I have just found out that the insurance company still hasn't approved the infusions as of yet. After missing 2 doses of the injections I take for the ra, it has been all I can do to hold back and ignore (ha-ha) the pain. I was so looking forward to today. I still have an appointment with my rheumatologist that I plan to keep, but no infusion today. No relief. They say that possibly Monday or Tuesday they may hear something. Some will read this and wonder what the big deal is. Others will completely understand.
Back in the beginning of December, when I was told I was to take one last injection and then no more until the infusions start, it would be a rough month. Especially with the holidays coming. I have been barely holding it together. Today I feel...just kinda broken and tired. And despite what I wrote about earlier this morning, very much alone.
When someone breaks a bone or has an injury, it is understood that they are in great pain. Over time the injury heals and the person usually goes on to live a pain free life. But during time when the injury is fresh, complaining of discomfort is acceptable, expected. I am so frustrated right now because I am finding it harder and harder to fight back the tears from frustration and hurt. The relentless hurt. I want so badly to say how much pain I am in. How tiny little joints ache and my eyes are heavy and hot because I have had a constant low-grade temp. I feel sick. But to look at me, you would never know. There are three people who I can be brutally honest with about how I am feeling. Even then, I am very guarded, worried that I may complain to much and turn them off. I hold back, a lot. I come here, mostly, to vent and to reach out. Believe it or not, I do this because I want others in my position to read these words and know that what they are feeling and thinking is not unusual.
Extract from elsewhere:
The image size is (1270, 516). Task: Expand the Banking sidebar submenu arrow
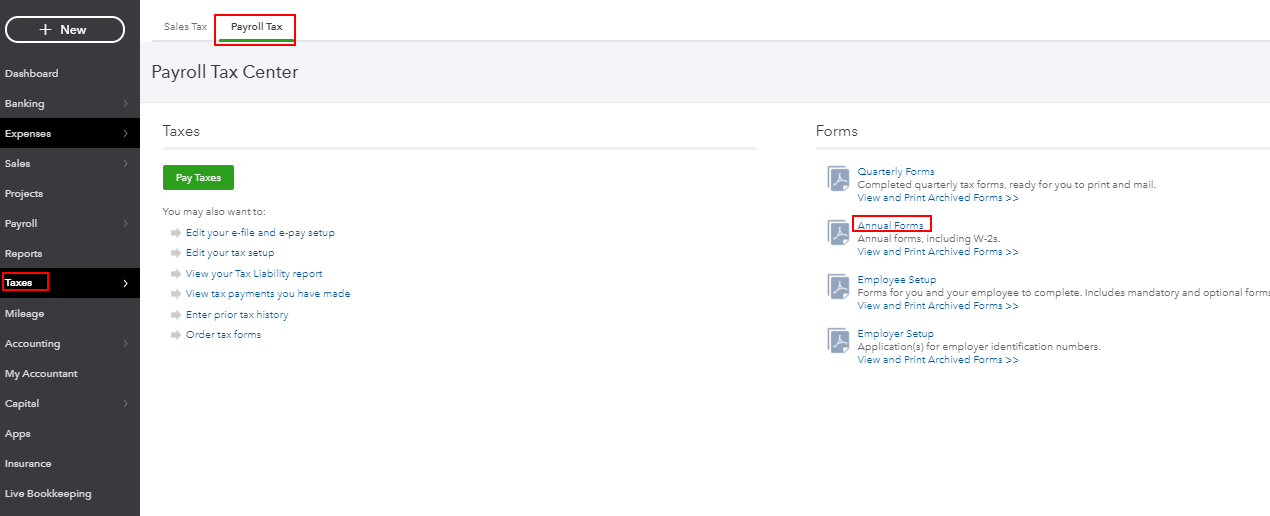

I have not been taking calls. I don't really feel like talking to anyone. I don't have it in me to concentrate that long on what they are saying. Sometimes, I just get annoyed and it's not their fault. I know that the stuff they are saying is important to them, but in the stabs of pain I am fighting to conceal and not cry out from, it all seems trivial. Pain is a funny thing. It breaks you down. I cannot concentrate, tolerate much or form a sentence. It's been happening a lot lately that my kids are repeating back to me the crazy things coming out of my mouth. For instance, "Let's sit on the fridge (couch) so we can work on your shoes (spelling words)" WTH? Clearly, my brain is overwhelmed. I am overwhelmed. With pain I cannot say too much about. I don't want to be that person. The problem is, this isn't a bone that will eventually heal. This is constant and I just feel like I can't take another day. I had an appointment yesterday where the doc was talking to me and said something about treatment over the next 20 years or more. I felt my eyes open wide and wondered if he noticed. Twenty years, or more?
I know this isn't going away. I've read about it. Obviously, part of me was still in denial. Chronic pain forever. Misunderstanding, forever. Silence. Forever.
I suppose there are some that may read this and think it sounds quite dramatic. Good. Maybe it is time that we all start speaking up and out about what ra really feels like. What fibromyalsia feels like. In this moment, all I know is that some of the joints in my body hurt just as badly as that broken foot I had a couple years ago. How about if we all just cast up all our sad joints for 6-8 weeks as a reminder to those who need it what this is like.
I know that eventually, I will bounce back to a better place. A place where more than just my joints are comfortable. My spirit will be at ease too, because I will no longer be walking through the forest blindfolded. That is what this feels like. Like most things in life, there is no instruction book for how to move through this. I don't like the scattered feelings. The frustration. I don't like who I am. I need control.
So this post is pure vent. Because I am sick of editing IRL, how I truly feel.